Both countries also lag behind Europe, Japan and Brazil in the use of renewable energies and nuclear power. Because they can draw on very cheap coal and fossil fuels businesses lack incentives to switch from fossil to alternative sources.

China’s objective to cover 15 percent of its energy needs from non-fossil sources by 2020 is too modest. It could reach far more ambitious targets if it used effective price/cost incentives. Gasoline and fuel taxation are quasi non-existent in both countries. China even continues to subsidise gasoline, diesel and fuel. None taxes coal, their major input for electricity. None has introduced a system of carbon caps and trading comparable to the EU.

Without a dramatic change of their energy policies both countries will fall far short of reducing emissions by 50 percent (China) or 80 percent (USA) by 2050. Their ineffective climate policy annuls the positive effects from more ambitious efforts in other parts of the planet, in particular in Europe, and will create havoc for humanity.

From 2005 to 2020 China aims at reducing its C02 emissions per unit of GDP by 25-45 percent.
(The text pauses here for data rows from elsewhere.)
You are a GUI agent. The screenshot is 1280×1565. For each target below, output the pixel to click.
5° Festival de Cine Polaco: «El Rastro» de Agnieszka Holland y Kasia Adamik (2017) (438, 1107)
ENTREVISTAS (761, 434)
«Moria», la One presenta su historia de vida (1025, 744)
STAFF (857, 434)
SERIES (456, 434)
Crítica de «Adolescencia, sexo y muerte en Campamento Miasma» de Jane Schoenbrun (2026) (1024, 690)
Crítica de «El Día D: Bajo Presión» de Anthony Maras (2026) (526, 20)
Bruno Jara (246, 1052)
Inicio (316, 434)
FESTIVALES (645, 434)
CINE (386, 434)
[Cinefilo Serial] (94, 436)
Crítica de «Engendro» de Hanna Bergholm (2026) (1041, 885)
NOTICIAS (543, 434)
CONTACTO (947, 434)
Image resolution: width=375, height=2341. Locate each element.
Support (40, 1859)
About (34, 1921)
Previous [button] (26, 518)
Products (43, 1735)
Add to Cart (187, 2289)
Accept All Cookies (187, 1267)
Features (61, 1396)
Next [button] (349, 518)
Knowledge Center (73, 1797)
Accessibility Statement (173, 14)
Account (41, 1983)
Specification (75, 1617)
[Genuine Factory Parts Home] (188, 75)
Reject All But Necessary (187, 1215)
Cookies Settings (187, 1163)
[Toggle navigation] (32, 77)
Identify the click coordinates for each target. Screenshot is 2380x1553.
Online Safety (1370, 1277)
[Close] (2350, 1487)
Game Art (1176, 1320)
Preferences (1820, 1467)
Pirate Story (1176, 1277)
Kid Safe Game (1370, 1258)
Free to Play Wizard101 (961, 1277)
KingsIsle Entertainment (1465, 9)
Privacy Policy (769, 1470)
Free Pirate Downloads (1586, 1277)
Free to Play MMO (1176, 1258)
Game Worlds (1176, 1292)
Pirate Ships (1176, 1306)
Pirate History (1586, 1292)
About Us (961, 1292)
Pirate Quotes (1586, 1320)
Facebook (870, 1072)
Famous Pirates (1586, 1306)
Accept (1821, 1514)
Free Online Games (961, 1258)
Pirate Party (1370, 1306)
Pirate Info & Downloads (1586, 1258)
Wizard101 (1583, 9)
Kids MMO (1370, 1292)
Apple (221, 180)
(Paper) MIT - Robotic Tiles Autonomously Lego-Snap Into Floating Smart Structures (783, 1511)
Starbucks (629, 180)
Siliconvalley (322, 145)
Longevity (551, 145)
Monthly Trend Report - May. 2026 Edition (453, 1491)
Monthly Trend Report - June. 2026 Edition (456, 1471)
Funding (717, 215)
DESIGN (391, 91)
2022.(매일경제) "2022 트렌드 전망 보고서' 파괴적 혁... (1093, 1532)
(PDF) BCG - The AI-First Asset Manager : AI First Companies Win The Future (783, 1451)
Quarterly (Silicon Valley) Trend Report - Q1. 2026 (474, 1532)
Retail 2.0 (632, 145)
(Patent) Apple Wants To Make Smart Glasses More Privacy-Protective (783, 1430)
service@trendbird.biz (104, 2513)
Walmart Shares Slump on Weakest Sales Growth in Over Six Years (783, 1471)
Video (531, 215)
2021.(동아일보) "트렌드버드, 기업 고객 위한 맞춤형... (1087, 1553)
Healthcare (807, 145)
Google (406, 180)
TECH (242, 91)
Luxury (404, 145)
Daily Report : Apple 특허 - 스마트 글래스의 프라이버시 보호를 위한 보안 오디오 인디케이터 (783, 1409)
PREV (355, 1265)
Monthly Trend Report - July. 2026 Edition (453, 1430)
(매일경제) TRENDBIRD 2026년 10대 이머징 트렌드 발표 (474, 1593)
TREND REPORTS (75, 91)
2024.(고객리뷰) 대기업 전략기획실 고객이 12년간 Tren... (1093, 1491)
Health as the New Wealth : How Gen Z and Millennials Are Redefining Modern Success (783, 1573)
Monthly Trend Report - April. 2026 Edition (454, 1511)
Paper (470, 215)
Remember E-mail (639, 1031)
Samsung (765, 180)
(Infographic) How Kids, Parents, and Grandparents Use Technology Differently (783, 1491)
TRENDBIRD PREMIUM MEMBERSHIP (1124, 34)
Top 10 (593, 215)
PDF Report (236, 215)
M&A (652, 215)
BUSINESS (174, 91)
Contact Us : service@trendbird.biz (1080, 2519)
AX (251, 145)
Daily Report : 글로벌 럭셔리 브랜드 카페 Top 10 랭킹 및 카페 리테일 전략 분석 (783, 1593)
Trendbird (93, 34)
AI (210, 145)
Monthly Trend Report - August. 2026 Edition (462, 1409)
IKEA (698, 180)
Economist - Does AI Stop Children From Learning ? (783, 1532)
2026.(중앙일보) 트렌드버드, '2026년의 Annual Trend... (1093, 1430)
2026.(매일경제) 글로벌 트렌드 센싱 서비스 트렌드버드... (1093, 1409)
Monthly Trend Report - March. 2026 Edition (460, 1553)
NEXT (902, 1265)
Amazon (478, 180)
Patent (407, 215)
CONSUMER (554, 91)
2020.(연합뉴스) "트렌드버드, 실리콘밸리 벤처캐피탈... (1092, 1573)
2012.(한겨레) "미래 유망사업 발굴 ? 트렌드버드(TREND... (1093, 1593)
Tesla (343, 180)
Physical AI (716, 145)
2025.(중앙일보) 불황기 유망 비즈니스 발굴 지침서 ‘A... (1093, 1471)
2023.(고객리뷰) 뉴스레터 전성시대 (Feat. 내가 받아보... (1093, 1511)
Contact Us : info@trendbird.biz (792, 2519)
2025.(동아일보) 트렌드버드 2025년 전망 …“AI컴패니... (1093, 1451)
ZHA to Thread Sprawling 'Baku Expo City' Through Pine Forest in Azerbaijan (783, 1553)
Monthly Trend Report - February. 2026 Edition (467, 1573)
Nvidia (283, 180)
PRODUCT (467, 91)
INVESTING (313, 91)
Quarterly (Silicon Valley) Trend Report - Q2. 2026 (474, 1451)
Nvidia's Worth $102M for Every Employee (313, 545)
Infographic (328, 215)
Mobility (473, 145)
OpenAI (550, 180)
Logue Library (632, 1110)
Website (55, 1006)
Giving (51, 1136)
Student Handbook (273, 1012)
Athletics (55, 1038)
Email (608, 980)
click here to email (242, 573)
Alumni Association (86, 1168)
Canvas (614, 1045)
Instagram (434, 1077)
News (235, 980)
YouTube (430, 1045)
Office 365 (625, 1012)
That looks like an ambitious climate target. But in a global perspective it is totally unsustainable. To keep its emissions constant its GDP should not rise by more than 45 percent. But on the basis of the past and expected growth rates, its GDP is likely to treble until 2020.

The USA is more likely to take effective action; it is engaged in the most ambitious Legislation ever tried that would commit the country to reduce its emissions by at least 80 percent at the horizon 2050.

Political courage and leadership is needed in both countries.

The Chinese leadership should take its political responsibilities for the long-term future of its citizens at least as seriously as its short-term legitimate concerns for improving living conditions.

President Obama should make a profound restructuring of the US energy system the overriding priority during the second half of his Presidency.